EXERCISE BRIEF:
Below are some records. Print exactly the lines between the one holding "[ FIND A STORE ] (30, 2272)" and the one holding "Modal Blend Short Sleeve Tee: Classic", inclusive, and nothing else.

DATA TO USE:

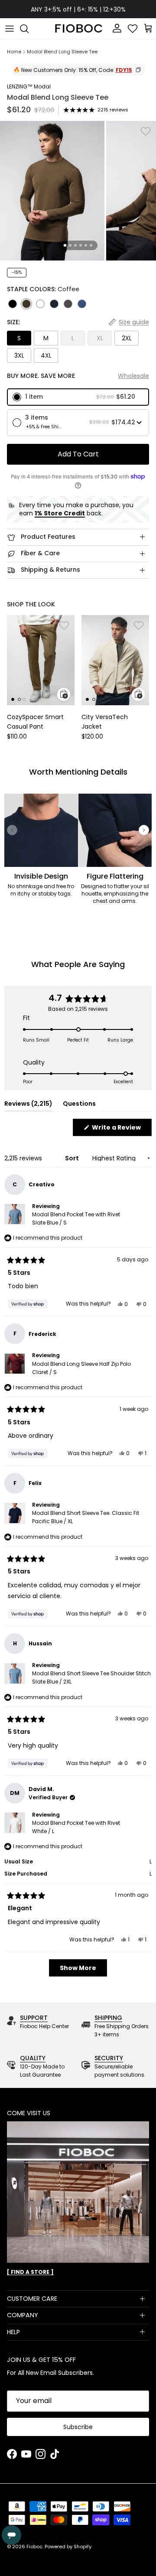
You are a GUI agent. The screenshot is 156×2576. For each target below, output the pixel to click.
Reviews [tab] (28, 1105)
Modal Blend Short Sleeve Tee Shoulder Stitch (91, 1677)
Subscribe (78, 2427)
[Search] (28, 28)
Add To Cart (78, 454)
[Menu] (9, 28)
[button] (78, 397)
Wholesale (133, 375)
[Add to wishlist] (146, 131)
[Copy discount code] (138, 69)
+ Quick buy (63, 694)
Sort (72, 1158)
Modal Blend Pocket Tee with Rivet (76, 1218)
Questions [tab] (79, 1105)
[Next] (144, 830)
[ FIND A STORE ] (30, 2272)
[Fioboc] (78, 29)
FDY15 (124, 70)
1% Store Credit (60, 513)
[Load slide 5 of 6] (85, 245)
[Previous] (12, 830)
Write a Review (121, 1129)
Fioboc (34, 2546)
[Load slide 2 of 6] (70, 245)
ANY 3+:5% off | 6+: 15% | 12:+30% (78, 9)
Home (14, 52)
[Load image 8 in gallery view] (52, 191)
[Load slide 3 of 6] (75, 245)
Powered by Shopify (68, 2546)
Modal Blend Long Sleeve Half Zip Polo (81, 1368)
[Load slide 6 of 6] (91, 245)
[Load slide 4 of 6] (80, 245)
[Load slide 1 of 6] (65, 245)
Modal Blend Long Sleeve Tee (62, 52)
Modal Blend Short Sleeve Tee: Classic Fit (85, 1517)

...

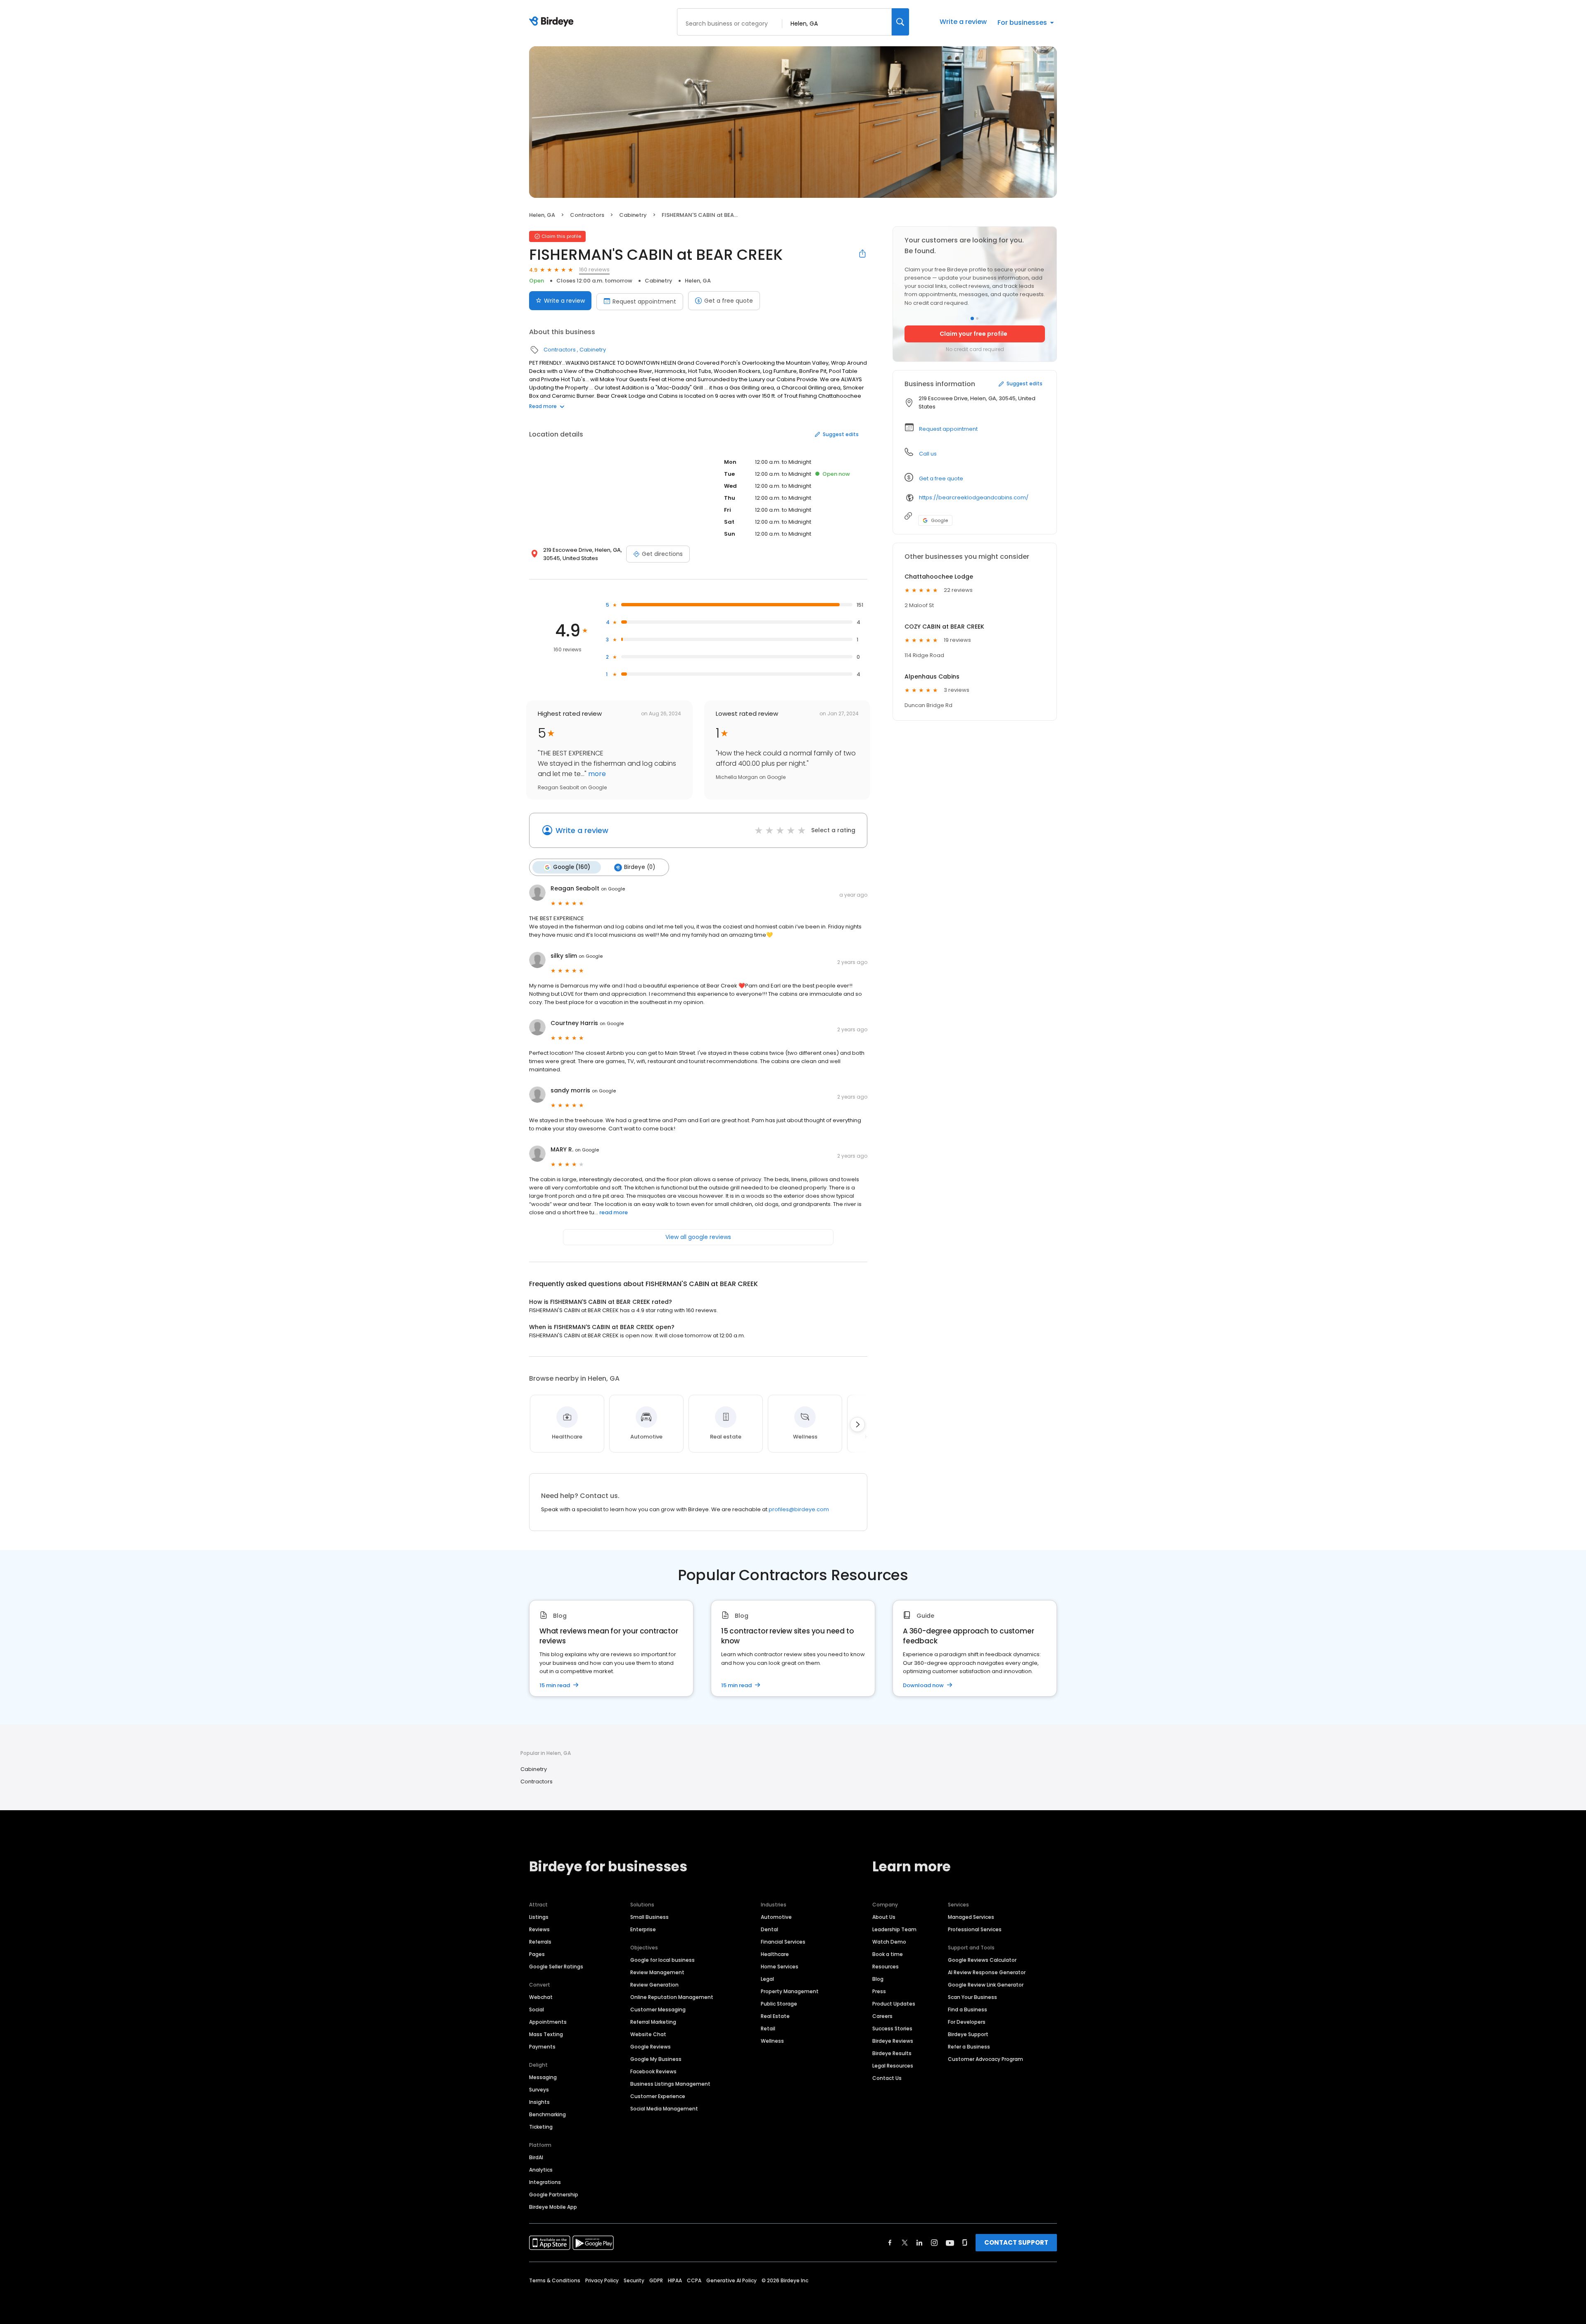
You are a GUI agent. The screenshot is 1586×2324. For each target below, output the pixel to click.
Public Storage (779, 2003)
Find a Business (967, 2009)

EXERCISE OUTPUT:
[ FIND A STORE ] (30, 2272)
[Fioboc] (78, 29)
FDY15 (124, 70)
1% Store Credit (60, 513)
[Load slide 5 of 6] (85, 245)
[Previous] (12, 830)
Write a Review (121, 1129)
Fioboc (34, 2546)
[Load slide 2 of 6] (70, 245)
ANY 3+:5% off | 6+: 15% | 12:+30% (78, 9)
Home (14, 52)
[Load image 8 in gallery view] (52, 191)
[Load slide 3 of 6] (75, 245)
Powered by Shopify (68, 2546)
Modal Blend Long Sleeve Half Zip Polo (81, 1368)
[Load slide 6 of 6] (91, 245)
[Load slide 4 of 6] (80, 245)
[Load slide 1 of 6] (65, 245)
Modal Blend Long Sleeve Tee (62, 52)
Modal Blend Short Sleeve Tee: Classic Fit (85, 1517)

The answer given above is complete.